DATASET RECORDS |

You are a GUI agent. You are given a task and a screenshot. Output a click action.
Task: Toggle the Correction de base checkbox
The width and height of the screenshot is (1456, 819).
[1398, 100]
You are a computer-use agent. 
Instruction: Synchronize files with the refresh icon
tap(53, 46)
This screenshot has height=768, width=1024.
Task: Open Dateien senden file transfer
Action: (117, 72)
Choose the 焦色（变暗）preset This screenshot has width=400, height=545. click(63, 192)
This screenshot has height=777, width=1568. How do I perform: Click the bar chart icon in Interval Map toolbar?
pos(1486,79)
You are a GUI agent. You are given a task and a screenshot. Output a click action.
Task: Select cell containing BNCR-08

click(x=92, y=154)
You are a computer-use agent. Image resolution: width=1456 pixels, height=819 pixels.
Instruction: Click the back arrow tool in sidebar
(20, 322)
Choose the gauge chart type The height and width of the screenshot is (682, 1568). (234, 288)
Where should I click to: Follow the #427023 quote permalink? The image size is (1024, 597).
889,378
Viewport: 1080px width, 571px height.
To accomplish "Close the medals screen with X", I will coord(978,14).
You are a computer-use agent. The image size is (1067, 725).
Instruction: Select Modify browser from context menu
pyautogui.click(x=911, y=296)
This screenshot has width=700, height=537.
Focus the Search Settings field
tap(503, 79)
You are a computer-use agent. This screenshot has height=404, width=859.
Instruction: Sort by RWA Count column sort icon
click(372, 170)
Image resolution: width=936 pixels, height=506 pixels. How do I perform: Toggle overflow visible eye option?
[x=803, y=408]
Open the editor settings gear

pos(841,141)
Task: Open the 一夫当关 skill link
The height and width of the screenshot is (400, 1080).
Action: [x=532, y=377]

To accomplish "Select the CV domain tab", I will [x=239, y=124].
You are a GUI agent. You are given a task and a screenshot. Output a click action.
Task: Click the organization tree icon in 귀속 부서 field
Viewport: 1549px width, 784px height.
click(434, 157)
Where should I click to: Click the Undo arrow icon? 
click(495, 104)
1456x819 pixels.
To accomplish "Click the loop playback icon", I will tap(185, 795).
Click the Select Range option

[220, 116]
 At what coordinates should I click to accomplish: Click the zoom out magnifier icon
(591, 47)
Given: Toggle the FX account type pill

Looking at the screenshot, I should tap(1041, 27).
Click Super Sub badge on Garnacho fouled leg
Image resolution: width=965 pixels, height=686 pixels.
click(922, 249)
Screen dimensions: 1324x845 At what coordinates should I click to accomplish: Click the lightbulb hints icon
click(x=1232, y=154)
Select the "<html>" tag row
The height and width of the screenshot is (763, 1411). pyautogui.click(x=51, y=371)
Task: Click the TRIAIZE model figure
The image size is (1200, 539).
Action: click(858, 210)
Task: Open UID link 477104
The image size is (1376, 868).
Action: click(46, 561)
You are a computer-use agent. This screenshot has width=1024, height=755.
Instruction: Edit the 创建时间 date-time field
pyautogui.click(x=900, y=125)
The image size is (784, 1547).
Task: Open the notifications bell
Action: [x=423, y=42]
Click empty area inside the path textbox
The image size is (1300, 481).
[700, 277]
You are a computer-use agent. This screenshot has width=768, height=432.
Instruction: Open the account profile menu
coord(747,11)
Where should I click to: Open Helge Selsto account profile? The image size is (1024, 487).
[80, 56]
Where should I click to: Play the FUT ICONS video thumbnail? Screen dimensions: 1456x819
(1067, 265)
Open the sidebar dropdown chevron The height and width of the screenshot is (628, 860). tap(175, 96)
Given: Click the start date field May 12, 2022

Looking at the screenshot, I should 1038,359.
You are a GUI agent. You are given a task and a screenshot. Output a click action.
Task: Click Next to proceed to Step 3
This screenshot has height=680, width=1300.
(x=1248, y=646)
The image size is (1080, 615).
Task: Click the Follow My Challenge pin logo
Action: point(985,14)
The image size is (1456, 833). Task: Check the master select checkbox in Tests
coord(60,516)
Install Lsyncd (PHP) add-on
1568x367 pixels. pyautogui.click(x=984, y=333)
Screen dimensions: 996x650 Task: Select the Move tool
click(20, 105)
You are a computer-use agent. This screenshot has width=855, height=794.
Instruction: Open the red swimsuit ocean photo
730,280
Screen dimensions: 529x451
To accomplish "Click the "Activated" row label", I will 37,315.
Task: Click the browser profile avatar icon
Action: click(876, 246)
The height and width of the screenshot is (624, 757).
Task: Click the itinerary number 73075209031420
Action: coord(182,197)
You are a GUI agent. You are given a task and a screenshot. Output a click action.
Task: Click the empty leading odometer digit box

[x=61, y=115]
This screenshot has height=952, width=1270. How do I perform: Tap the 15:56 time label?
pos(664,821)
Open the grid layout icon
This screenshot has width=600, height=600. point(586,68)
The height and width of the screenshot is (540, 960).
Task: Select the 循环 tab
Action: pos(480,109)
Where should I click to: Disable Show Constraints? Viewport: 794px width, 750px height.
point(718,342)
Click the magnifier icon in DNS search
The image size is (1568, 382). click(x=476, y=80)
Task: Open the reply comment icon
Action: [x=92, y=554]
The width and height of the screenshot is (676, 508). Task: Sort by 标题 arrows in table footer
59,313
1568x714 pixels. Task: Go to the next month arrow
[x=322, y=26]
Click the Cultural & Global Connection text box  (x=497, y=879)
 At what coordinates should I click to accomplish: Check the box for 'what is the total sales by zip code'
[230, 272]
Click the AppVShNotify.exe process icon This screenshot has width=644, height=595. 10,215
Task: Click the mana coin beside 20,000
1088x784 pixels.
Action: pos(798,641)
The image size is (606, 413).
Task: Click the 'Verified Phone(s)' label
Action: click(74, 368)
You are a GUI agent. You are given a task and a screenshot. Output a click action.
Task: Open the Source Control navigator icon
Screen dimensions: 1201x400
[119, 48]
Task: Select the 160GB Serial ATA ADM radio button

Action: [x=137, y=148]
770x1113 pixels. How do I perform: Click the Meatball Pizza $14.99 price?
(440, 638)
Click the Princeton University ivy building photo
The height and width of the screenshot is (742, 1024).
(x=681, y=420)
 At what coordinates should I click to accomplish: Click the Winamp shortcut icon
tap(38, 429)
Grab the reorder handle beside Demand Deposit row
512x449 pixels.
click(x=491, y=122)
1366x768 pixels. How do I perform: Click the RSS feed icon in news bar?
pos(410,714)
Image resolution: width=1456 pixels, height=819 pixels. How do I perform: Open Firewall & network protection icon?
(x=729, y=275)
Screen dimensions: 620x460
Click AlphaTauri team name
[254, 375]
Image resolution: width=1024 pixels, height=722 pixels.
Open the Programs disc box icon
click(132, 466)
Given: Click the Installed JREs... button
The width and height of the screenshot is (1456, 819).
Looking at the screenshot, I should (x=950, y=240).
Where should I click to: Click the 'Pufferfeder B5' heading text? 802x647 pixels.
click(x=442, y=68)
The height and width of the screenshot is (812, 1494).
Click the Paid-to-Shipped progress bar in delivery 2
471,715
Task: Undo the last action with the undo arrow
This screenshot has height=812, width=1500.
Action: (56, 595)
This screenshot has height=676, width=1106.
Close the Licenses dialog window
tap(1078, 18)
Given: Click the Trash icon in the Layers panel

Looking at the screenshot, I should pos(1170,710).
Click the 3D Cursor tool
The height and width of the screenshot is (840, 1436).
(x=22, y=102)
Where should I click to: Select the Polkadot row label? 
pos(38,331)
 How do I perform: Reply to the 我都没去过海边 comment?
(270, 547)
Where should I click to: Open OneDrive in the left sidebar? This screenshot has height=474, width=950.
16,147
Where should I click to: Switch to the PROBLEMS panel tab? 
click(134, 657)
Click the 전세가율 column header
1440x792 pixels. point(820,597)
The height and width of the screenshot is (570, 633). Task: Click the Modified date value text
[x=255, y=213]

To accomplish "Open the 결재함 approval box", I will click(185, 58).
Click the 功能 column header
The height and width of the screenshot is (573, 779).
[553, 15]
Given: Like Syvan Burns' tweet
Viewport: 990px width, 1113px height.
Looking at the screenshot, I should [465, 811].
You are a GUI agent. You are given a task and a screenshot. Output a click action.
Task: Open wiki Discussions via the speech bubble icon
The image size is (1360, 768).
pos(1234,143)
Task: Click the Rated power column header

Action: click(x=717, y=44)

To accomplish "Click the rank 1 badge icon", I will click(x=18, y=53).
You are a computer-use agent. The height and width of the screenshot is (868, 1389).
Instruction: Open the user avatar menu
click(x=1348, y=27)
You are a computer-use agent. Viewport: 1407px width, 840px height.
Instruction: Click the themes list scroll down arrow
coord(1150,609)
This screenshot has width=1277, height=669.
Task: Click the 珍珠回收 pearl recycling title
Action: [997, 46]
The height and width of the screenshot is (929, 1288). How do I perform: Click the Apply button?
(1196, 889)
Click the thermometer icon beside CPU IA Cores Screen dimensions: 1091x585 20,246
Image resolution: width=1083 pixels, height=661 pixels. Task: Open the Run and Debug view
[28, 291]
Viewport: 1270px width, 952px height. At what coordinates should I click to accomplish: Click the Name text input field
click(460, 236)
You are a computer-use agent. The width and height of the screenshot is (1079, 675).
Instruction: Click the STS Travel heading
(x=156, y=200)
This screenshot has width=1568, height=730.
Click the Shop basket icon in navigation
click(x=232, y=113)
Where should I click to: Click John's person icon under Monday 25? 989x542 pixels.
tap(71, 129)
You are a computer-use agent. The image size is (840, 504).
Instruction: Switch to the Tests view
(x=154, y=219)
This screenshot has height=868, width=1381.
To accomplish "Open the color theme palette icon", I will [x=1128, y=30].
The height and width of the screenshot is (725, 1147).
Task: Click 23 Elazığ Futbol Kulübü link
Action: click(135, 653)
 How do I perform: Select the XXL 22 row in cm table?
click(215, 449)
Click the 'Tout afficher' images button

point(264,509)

EXERCISE GOAL |
Please list every line in the items above that contains the word "magnifier", matching case exactly.

THE REPLY |
 At what coordinates should I click to accomplish: Click the zoom out magnifier icon
Click the magnifier icon in DNS search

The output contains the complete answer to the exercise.